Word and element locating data
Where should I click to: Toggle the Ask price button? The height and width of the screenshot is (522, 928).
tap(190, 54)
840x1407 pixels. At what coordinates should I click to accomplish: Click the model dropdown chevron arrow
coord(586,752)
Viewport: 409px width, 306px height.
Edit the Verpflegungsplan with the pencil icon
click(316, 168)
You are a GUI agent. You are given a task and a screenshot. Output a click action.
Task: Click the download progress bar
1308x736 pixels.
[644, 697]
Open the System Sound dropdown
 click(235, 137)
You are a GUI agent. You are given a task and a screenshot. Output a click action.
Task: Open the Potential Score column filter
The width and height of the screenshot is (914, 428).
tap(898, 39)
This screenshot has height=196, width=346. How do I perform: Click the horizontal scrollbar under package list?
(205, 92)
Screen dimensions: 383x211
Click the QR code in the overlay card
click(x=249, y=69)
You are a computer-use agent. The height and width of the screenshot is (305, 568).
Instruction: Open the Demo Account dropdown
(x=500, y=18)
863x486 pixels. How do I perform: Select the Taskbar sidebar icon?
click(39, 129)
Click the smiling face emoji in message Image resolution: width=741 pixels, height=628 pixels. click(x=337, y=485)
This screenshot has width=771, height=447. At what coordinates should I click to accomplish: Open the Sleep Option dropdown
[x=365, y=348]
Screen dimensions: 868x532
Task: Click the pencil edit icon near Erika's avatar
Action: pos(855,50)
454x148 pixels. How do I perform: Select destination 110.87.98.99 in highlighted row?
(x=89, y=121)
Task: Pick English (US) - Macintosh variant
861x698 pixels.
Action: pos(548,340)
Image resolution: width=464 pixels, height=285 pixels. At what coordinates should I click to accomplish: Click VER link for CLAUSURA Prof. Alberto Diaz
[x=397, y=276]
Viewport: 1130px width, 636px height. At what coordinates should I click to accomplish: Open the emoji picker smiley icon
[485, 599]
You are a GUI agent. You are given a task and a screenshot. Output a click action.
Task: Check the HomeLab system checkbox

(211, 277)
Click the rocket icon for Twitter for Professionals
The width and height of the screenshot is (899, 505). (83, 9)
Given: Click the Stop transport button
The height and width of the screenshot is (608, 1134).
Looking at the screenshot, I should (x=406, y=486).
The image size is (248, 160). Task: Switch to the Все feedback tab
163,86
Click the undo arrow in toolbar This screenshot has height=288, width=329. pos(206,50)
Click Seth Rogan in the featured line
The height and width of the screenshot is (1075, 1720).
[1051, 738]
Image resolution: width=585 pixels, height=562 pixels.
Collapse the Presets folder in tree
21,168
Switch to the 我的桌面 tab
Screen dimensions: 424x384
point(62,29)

### WHAT YOU ARE ASKED TO DO:
Which lines in the material above contain the string "resolution", with case taken into account? Copy each of them in full.

### SOLUTION TO THIS TASK:
Click the smiling face emoji in message Image resolution: width=741 pixels, height=628 pixels. click(x=337, y=485)
Image resolution: width=464 pixels, height=285 pixels. At what coordinates should I click to accomplish: Click VER link for CLAUSURA Prof. Alberto Diaz
Image resolution: width=585 pixels, height=562 pixels.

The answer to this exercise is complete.